▸ **Yapılacaklar**
a: Türk-Kürt buluşmasıyla ilgili yazıya göre Sultan Sencer'in kurduğu "Kürdistan" eyaleti nerededir?
b: Türk-Kürt buluşmasıyla ilgili yazıda "Bugün Türkiye Cumhuriyeti" ifadesini içeren sözlerle açılan ve "çalışma istemine dayanmaktadır." ile kapanan kısmı kelimesi kelimesine tekrarla.
c: Türk-Kürt buluşmasıyla ilgili yazıyı son cümlesinin ardından sürdür.

▸ **Verilen Metin**
::::::::
Bu iki ana ilke Türkiye Cumhuriyeti Devletinin oluşmasına temel olmuştur. Bu değerler dikkate alınmadan Türk milleti ve onun kurduğu cumhuriyet hakkında herhangi bir tasarrufta bulunma hakkı kimsede olamaz. Bu hak ne siyasi iradede, ne de bir başkasında… Kurucu felsefe kararı, milletin kendi iradesi ve verdiği can-döktüğü kan ile olmuştur. Milletin iradesi dışı zorlamalar ve ithal planlar sonuç vermez.

*Anadolu’da Türk-Kürt buluşması ne zaman oldu?*

Mikro milliyetçilik (Kürtçü ayrılıkçılığın) adına konuşan ve milletin değerler bütününü tahrip etmeye çalışanların bir ana hedefi vardır, ırki anlamda “etnisist” düşünceyi geliştirmek ve yaygınlaştırmak…

Bu mikro milliyetçilik batağında yalpa yapanlar kendi ideolojilerine göre tarih yazmaya çalışırlar. Diğer bir ifade ile mikro milliyetçiliğin (Kürtçü ayrılıkçılığın) bir versiyonu olan iddialar, Anadolu ruh birliğini değil de, ırki aidiyet kriterlerini esas alırlar.

Bugün Türkiye Cumhuriyeti sınırları içinde olup biten olayın temeli, ırki aidiyetin bir versiyonunu olup, Güneydoğu Anadolu’da yerleştirmeye ve yürütmeye çalışma istemine dayanmaktadır.

Anadolu’nun otantik Kürt yurdu olduğunu iddia ederek, bu toprakların esas sahiplerinin “Kürtler” olduğunu ileri sürmektedirler. O ırki esaslı mikro milliyetçilere (Kürtçü ayrılıkçılar) göre Türkler Anadolu’ya 1071′den itibaren geldiler ve başta Güney-ve Doğu Anadolu olmak üzere Anadolu’yu “işgal” ettiler. Ayrılıkçı ırki mikro milliyetçiliği savunan bu “köşe kapıcısı” yazarlar; tarihi olayları ve süreci Anadolu’da farklı toplulukların “buluşması” gözüyle değil, “çatışması” gözüyle baktıklarını gizleyememektedirler.

Eğer Anadolu’da sadece Kürtler veya sadece Türkler varlıklarını korumuş olsalardı, Anadolu’daki özümleme olan çok kültürlülük ve çok inançlılık atmosferi olmazdı. Dolayısıyla Selçukluluk, Osmanlılık ve nihayet Cumhuriyetçilik kültürü oluşmazdı. Kaldı ki antik Kürtlerin orijinal yurdu, Anadolu’nun yaygın belli bölgelerini kapsayan bir özellik yerine, Van Gölü’nün aşağılarında ve Batı İran’da dağlık bölgesi olan “Carduchi” coğrafyasını da içine alan sınırlı bir topografyayı kapsamaktadır. Bunun belgeleri tarihi kaynaklarda mevcuttur. ürneğin Brownson bunun haritasını dahi yayımlamıştır. Ayrıca Sultan Sencer tarafından kurulan “Kürdistan” eyaleti de aynı coğrafyanın bugünkü “Hemedan” yöresinde olduğu yine tarihi kaynaklar bildirmektedir.
::::::::
▸ **Verilen Bilgiler**
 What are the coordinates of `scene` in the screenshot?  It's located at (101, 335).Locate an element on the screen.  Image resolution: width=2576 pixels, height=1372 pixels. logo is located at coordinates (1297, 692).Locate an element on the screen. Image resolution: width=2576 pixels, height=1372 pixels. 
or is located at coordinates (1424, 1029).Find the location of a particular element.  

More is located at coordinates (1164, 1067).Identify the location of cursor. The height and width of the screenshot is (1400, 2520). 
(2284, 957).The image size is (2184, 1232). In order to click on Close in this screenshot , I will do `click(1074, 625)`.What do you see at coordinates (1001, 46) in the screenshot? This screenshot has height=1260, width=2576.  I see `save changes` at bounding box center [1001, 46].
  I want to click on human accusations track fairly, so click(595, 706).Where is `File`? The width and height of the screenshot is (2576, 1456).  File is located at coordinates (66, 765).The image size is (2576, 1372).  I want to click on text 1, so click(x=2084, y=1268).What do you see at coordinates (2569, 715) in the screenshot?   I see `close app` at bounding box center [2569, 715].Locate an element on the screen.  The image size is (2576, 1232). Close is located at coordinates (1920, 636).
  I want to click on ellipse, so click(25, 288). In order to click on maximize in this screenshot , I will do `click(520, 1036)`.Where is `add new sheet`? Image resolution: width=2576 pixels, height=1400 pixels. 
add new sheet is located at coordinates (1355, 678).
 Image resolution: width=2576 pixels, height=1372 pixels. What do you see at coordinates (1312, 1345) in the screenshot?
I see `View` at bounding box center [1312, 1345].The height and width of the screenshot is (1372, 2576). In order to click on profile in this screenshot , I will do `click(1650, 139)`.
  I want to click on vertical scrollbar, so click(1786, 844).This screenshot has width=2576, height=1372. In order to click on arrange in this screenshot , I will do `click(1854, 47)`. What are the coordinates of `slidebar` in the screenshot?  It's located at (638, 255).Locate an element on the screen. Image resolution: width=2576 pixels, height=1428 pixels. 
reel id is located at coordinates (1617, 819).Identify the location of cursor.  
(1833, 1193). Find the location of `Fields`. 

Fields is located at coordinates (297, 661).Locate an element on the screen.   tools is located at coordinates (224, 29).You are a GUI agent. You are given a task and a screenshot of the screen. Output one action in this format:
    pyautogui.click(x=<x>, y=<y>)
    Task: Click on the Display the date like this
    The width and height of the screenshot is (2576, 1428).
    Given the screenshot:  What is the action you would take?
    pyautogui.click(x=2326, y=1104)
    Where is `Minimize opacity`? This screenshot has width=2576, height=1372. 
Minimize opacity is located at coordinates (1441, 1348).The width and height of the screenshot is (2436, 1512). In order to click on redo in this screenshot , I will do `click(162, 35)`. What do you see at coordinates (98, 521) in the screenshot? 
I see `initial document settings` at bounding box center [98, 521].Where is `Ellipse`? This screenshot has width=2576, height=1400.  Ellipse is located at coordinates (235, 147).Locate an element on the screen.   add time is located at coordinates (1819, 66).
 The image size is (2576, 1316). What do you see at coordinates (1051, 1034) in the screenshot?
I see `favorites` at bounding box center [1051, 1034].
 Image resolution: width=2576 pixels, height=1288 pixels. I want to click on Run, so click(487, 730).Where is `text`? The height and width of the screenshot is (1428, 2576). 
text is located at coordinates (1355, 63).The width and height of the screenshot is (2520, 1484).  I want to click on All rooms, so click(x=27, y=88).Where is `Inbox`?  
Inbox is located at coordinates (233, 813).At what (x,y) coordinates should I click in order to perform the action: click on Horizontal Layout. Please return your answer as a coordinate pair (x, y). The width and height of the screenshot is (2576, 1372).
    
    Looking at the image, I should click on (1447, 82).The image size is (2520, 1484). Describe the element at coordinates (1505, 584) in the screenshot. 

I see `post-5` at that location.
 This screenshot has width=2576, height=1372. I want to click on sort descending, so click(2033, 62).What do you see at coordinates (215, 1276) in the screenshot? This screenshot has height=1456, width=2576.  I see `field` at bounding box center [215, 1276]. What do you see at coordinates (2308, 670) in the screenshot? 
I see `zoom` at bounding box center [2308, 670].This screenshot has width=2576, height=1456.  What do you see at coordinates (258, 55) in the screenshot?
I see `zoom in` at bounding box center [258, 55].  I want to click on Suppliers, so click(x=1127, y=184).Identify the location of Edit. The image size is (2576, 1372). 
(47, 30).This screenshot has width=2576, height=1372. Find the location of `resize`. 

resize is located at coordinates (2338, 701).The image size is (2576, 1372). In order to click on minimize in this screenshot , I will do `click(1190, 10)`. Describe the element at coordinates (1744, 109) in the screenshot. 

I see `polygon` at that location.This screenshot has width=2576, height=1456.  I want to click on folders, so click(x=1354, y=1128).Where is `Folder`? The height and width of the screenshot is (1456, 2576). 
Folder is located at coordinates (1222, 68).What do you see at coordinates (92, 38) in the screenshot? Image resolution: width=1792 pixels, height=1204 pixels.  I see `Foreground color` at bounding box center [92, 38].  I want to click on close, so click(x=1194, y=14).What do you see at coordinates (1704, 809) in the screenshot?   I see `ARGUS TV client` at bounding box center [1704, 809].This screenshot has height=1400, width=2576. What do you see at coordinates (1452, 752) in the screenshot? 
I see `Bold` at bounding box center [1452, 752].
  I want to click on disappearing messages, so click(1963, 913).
::::::::
▸ **Soruların Cevapları**
a: Bugünkü Hemedan yöresindedir.

b:
Bugün Türkiye Cumhuriyeti sınırları içinde olup biten olayın temeli, ırki aidiyetin bir versiyonunu olup, Güneydoğu Anadolu’da yerleştirmeye ve yürütmeye çalışma istemine dayanmaktadır.

c:
Anadolu’nun kültürlerin geçidi -köprüsü- olması ve zengin genetik havuzu oluşturması nedeniyle bu toprakların gerçekte kime ait olduğu tartışması, hep olmaya devam edeceğe benziyor.

Eğer “Kürtçü” mikro milliyetçilerin dediği doğru olsaydı, 1071’li yıllarda Doğu Anadolu toprakları Roma ve Bizans egemenliğinde olmazdı. Doğu ve Güneydoğu Anadolu’da Ermeni, Süryani, Rum ve Diyarbakır yöresinde de Hıristiyan Arap kabileleri yaşamazdı. 

Peki, eğer “Kürtçü” mikro milliyetçilerin dediği doğru olsaydı Anadolu’da “Kürtçe” yazılmış eser, anıt, kitabe, mimari eser olurdu. Bu bölgede “Kürtçe” tek sanat eseri, mimari eser, anıt, kitabe yoktur. Ne kütüphanelerde, ne de arkeolojik kazılarda…

Bu iddialar “piyon” olma gayretlerinin bir sonucu olarak yaratılmak istenen zoraki pozisyonlardır. O zaman bu tarihi gerçeklerin anlamı ne olur?

7. ve 8.yy. itibaren Abbasi Halife ordularının Anadolu’ya doğru yaptıkları akınların sonunda yapılan fetihlerle birlikte Güneydoğu Anadolu’ya Müslüman Araplar ve Müslümanlığı kabul eden Kürt aşiretleri geldiler. Onların ardından ise Türkmen aşiretleri Doğu Anadolu’ya geldiler.

Anadolu’da var olan topluluklarla birlikte yaşayan “ün Türkler”, hem kültür hem de inanç bağlamında farklıydılar. Anadolu, İslamlaşmasından önce çok farklı bir demografik yapıya sahipti.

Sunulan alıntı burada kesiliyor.